Nur auf LitRes lesen

Das Buch kann nicht als Datei heruntergeladen werden, kann aber in unserer App oder online auf der Website gelesen werden.

Buch lesen: «Coeur de panthère»

Schriftart:

Gustave Aimard
COEUR DE PANTHÈRE

CHAPITRE PREMIER. UNE HÉROÏNE DU DÉSERT

Il n’y a pas, sous le soleil, de paysage plus splendide et plus riche en beautés sauvages que le territoire à l’ouest de la Nébraska, sur lequel ce déroulent les plaines de Laramie.

Pour le voyageur qui visite ces admirables contrées, ce nom de Plaines semble inexact au premier abord; car, avant d’y parvenir, il a dû gravir les plus hauts plateaux des Montagnes Rocheuses.

Cependant le mot est vrai, c’est bien une plaine dont il s’agit.

Le Fort Laramie, qui occupe un des points extrêmes, est situé au confluent nord de la Nébraska ou Platte, avec un autre cours d’eau qu’elle absorbe.

Des sources de la Platte à ce confluent la rivière décrit un cercle immense d’environ quatre-cents milles, embrassant dans son cours plusieurs chaînes de montagnes égales en hauteur.

D’un autre côté, la rivière Laramie dont la naissance est proche de la Nébraska, entoure le reste du territoire, sur un diamètre de soixante-et-quinze milles, et complète ainsi la circonférence.

Cette enclave constitue les fameuses plaines de Laramie.

Cette région n’est pas seulement une prairie monotone et stérile; on y voit des vallées fertiles, riantes, couvertes de forêts et de récoltes; des côteaux admirables et verdoyants; de gras pâturages; des cours d’eau rayonnant dans toutes les directions.

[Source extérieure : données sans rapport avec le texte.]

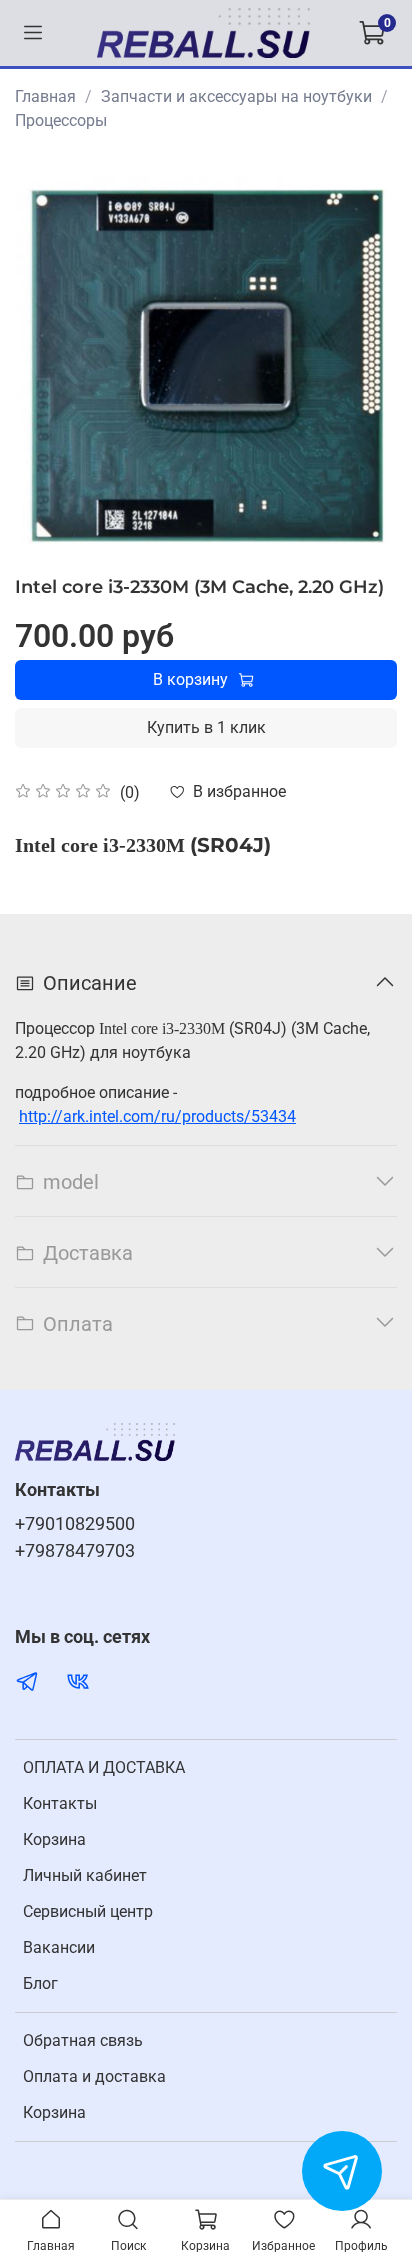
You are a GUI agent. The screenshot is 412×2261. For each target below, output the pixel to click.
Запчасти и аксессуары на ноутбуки (236, 96)
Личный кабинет (85, 1875)
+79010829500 (75, 1524)
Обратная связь (83, 2040)
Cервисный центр (88, 1911)
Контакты (60, 1803)
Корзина (54, 1839)
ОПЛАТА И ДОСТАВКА (104, 1767)
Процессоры (61, 120)
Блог (40, 1983)
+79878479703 (75, 1551)
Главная (45, 96)
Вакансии (59, 1947)
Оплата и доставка (94, 2076)
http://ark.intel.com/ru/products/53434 (157, 1116)
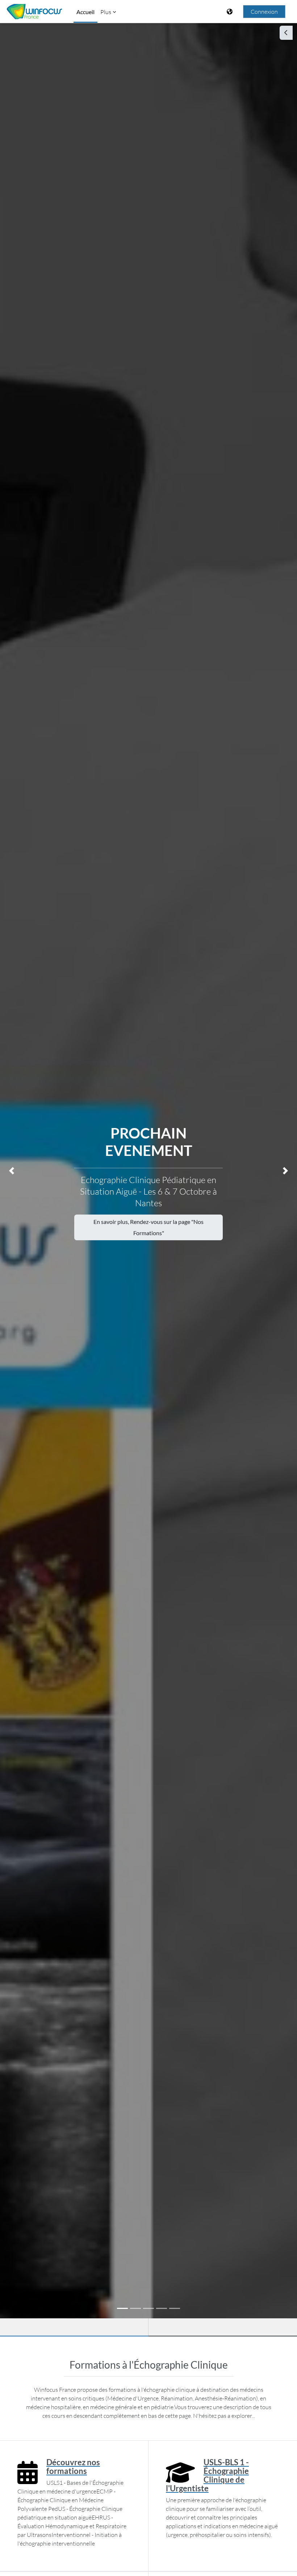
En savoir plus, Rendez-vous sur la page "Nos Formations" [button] (148, 1227)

Au milieu des âpres Montagnes Rocheuses, c’est un oasis, un Éden inattendu.

Tout autour, le colossal amphithéâtre des hautes cîmes s’élève dans sa grandeur solitaire et forme un saisissant contraste avec les beautés plus douces, plus harmonieuses des vallées; on dirait les sourcils froncés de spectateurs géants jetant un regard sévère sur les folâtreries gracieuses de la nature.

Le pic Laramie, point culminant de cette chaîne, s’élève à environ trente milles du fort qui a emprunté son nom: c’est le centre d’un paysage incomparable par sa splendeur et son immensité; la vue, que rien ne limite, plane au-dessus des prairies incommensurables, jusqu’au lointain Missouri.– C’est le point de vue des Basses-Terres, en regardant l’Orient.– Au couchant c’est tout un autre aspect; à perte de vue surgissent des troupeaux de montagnes dont les croupes luisantes ou sombres, nues ou boisées, rocailleuses ou verdoyantes, ondulent en tout sens.– Tout un panorama de collines!

Deux de ces cîmes méritent une mention particulière: ce sont, le Roc Indépendance et la Porte-du-Diable. Ce dernier pic est un grand rocher, sur lequel n’apparaît pas la moindre trace de végétation, et qui s’élève, solitaire, à une hauteur de quatre mille pieds. Sur son extrême pointe est une espèce de portique, œuvre bizarre de la nature, et qui a donné son nom à toute la montagne. Là s’arrête une chaîne immense qui forme la principale ossature des Montagnes Rocheuses. Des Portes-du-Diable jaillit la rivière Sweet-water (Eaux-Douces); le bruit infernal de ses cascades, les bonds effrayants de ses flots à travers les roches aiguës, le grondement continu des échos, tout motive le nom sinistre qui s’applique à ces mornes et imposantes solitudes.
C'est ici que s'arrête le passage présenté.